No appetite for euthanasia reform
Faced with a very long prison sentence if convicted of murder, Professor Sean Davison recently concluded a court-approved plea and sentencing deal in pleading guilty to three counts of murder. For all three cases he received an eight-year prison sentence wholly suspended, with three years’ conditional house arrest and community service.
Donald Dinnie – CEO of Natmed Medical Defence – says it is interesting to compare this case with the ‘rather quaint outcome’ of the 1975 judgment in State v Hartmann.
In an analysis on the Daily Maverick site, Dinnie notes Hartmann was sentenced to imprisonment for one year and to be detained only until the rising of the court – with the balance of the sentence suspended for one year – subject to the condition that during that period he was not to commit an offence involving the intentional infliction of bodily injury.
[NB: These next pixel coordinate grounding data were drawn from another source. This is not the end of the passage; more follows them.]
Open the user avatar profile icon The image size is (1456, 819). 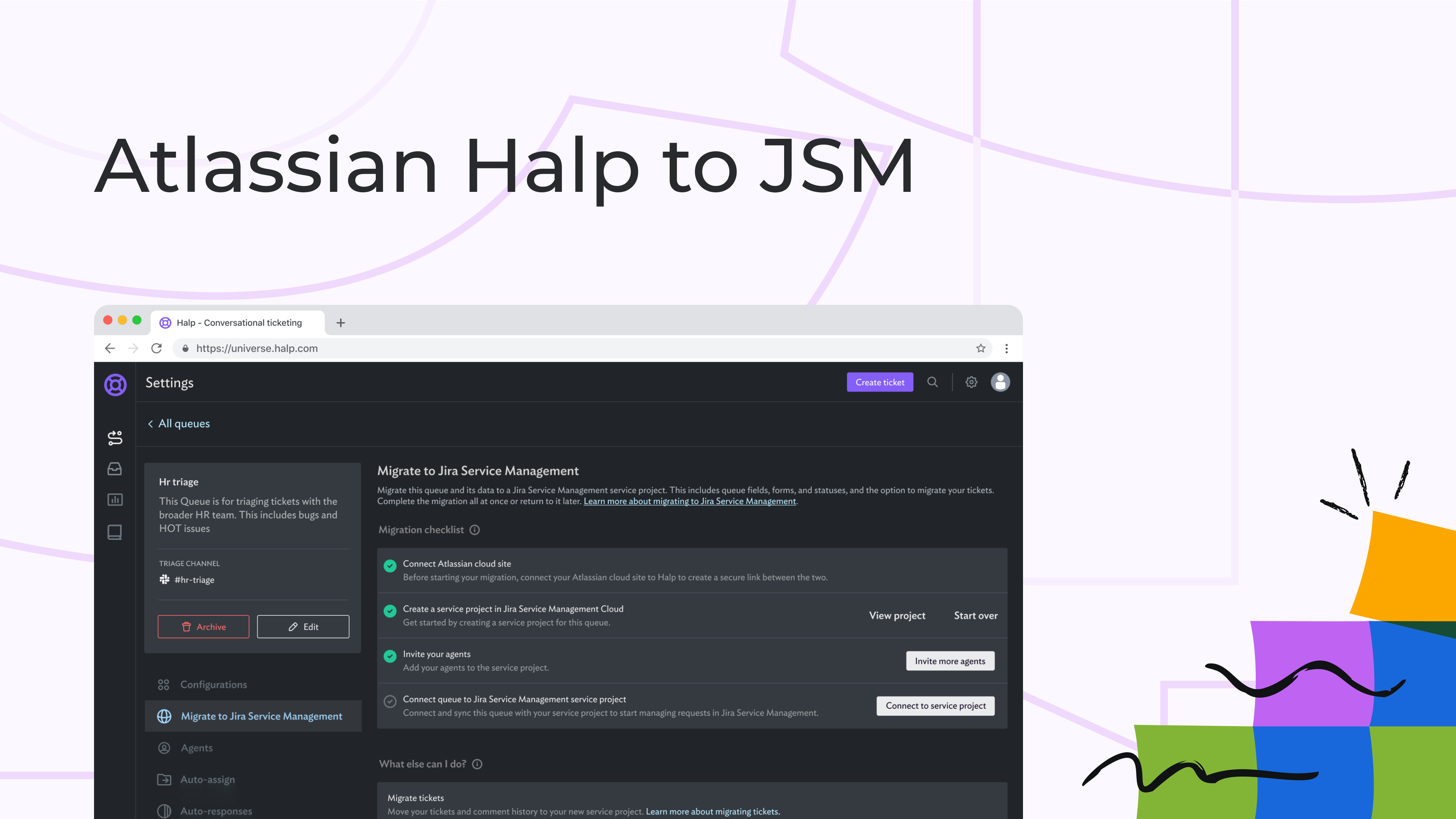(x=1000, y=382)
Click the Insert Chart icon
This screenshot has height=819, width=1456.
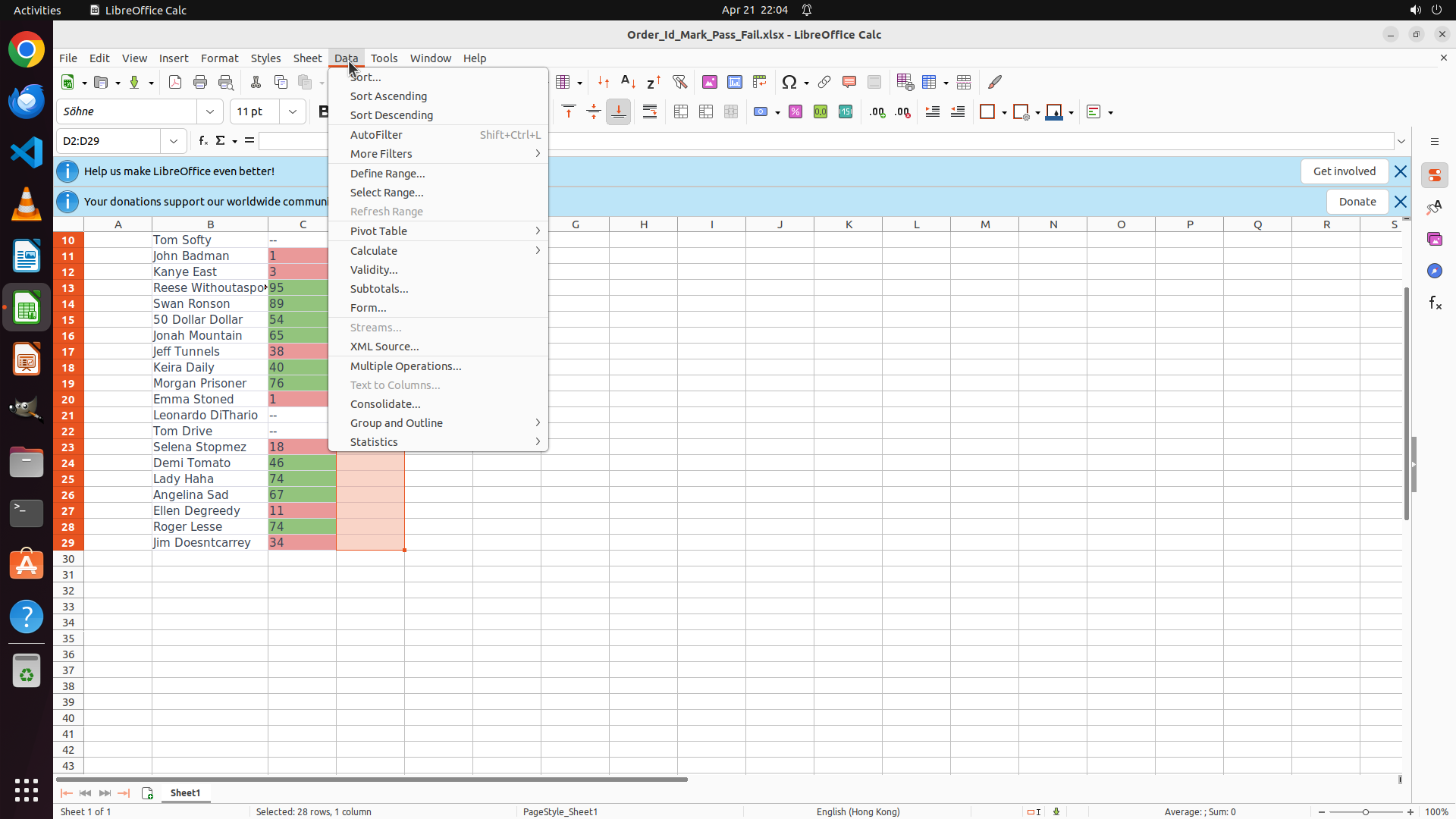(x=735, y=82)
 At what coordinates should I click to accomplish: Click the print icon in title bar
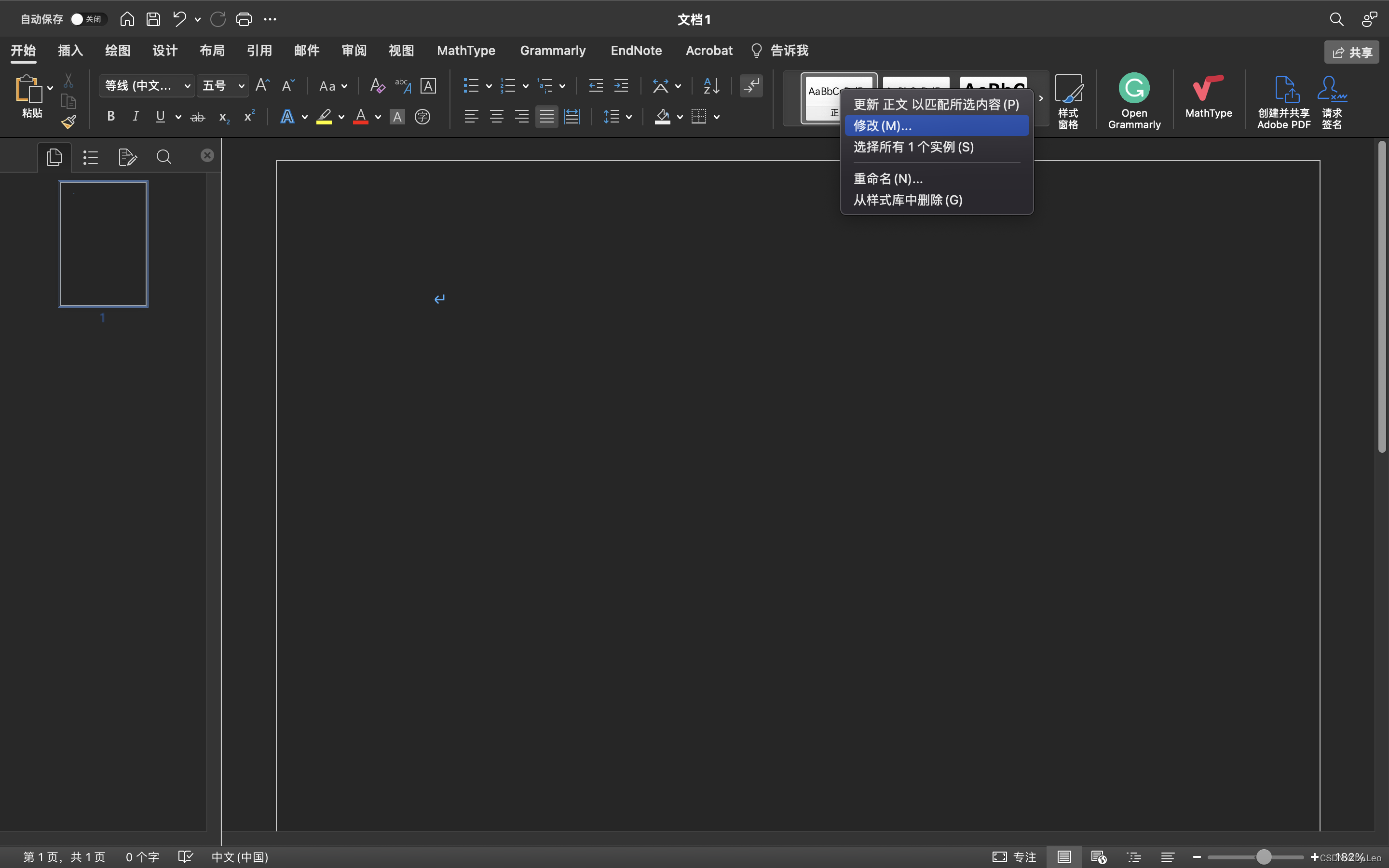pyautogui.click(x=244, y=19)
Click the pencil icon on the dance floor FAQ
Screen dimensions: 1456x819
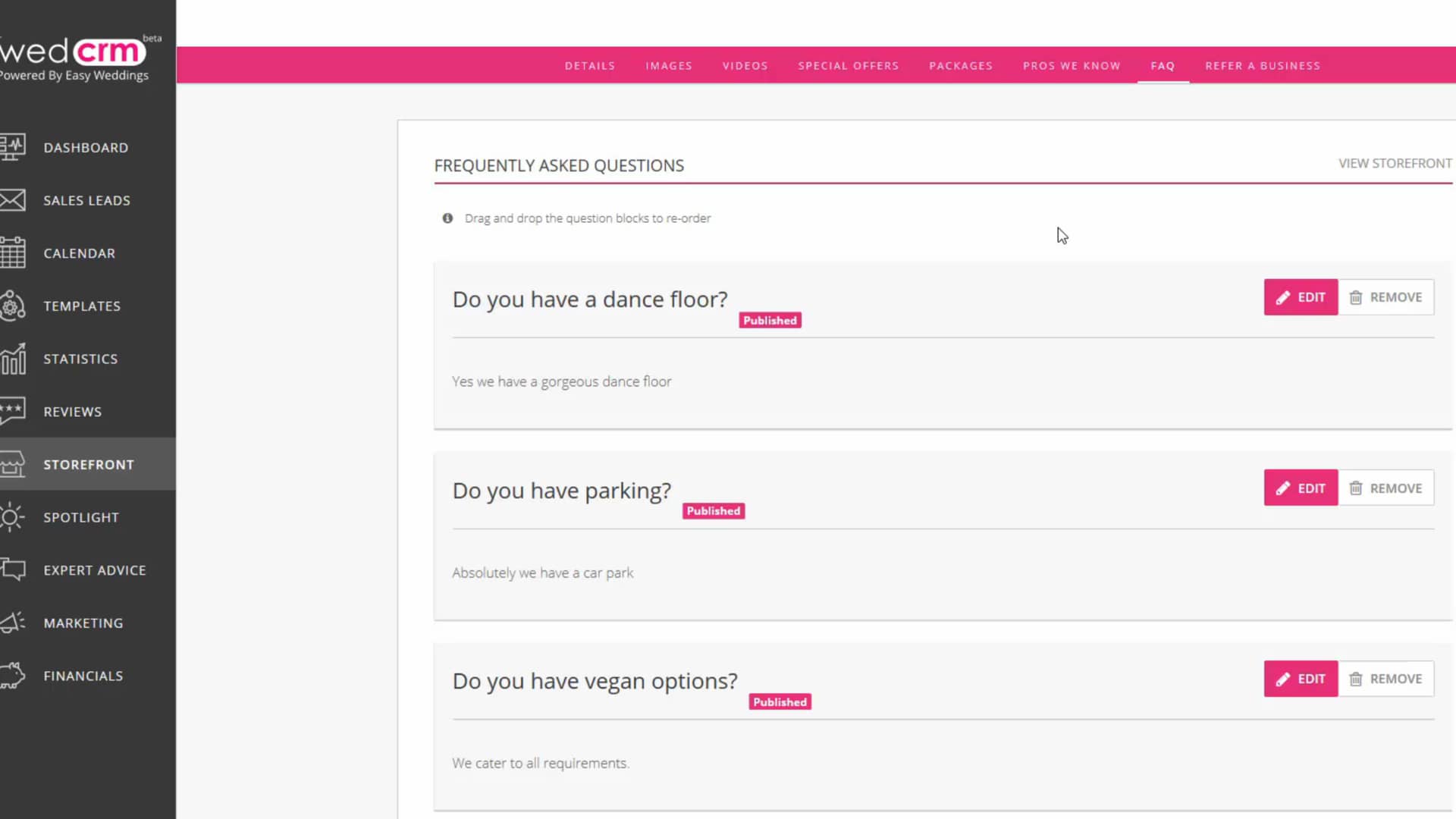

Dinnie says Davison’s reconsideration of his position in his latest trial was influenced by the enormous financial costs he was exposed to in litigating the three prosecutions, the severe penalties he faced if convicted following trial, and also the comments of the SCA in the 2016 judgment in Minister of Justice and Correctional Services and Others v Estate Late James Stransham-Ford and Others.
‘The SCA firmly said that physician-assisted euthanasia constitutes the crime of murder and a medical practitioner who administers a lethal agent to a patient at the latter’s request carries out the crime of murder.’
However, Dinnie points to the Project 86 report of November 1998 by the SA Law Commission entitled ‘Euthanasia and the artificial preservation of life’. While this did not make any specific recommendation regarding the act of voluntary euthanasia, it set out various options:
- One option was confirmation of the legal position that arguments in favour of legalising euthanasia are not sufficient reason to weaken society’s prohibition of intentional killing since it is considered to be a cornerstone of our law and all social relationships.
- The alternative option was to regulate the practice of active euthanasia through legislation in terms of which a medical practitioner may give effect to the request of a terminally ill but mentally competent patient to end the patient’s suffering by providing a lethal agent to the patient.
- Another option suggested the practice of active euthanasia regulated through legislation in terms of which a multi-disciplinary panel or committee is instituted to consider requests for euthanasia according to set criteria.
Says Dinnie: ‘Draft legislation in that regard was provided for consideration by Parliament. Nothing of substance has happened since then. Absent any parliamentary appetite to dust off and revisit one of those 20-years-old proposals for reform of our law, we are destined for a repetition of the Hartmann and Davison outcomes or variations thereof from time to time.’